§ **WRITTEN EXERCISE**: Copy the data below line for line, with no changes at all.

§ **DATA FOR PROCESSING**:

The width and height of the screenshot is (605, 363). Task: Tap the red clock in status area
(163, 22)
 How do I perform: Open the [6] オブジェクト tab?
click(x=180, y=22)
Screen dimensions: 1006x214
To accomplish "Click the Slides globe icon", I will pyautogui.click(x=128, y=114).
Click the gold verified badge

§ **RESULT OF THE EXERCISE**:
The width and height of the screenshot is (605, 363). Task: Tap the red clock in status area
(163, 22)
 How do I perform: Open the [6] オブジェクト tab?
click(x=180, y=22)
Screen dimensions: 1006x214
To accomplish "Click the Slides globe icon", I will pyautogui.click(x=128, y=114).
Click the gold verified badge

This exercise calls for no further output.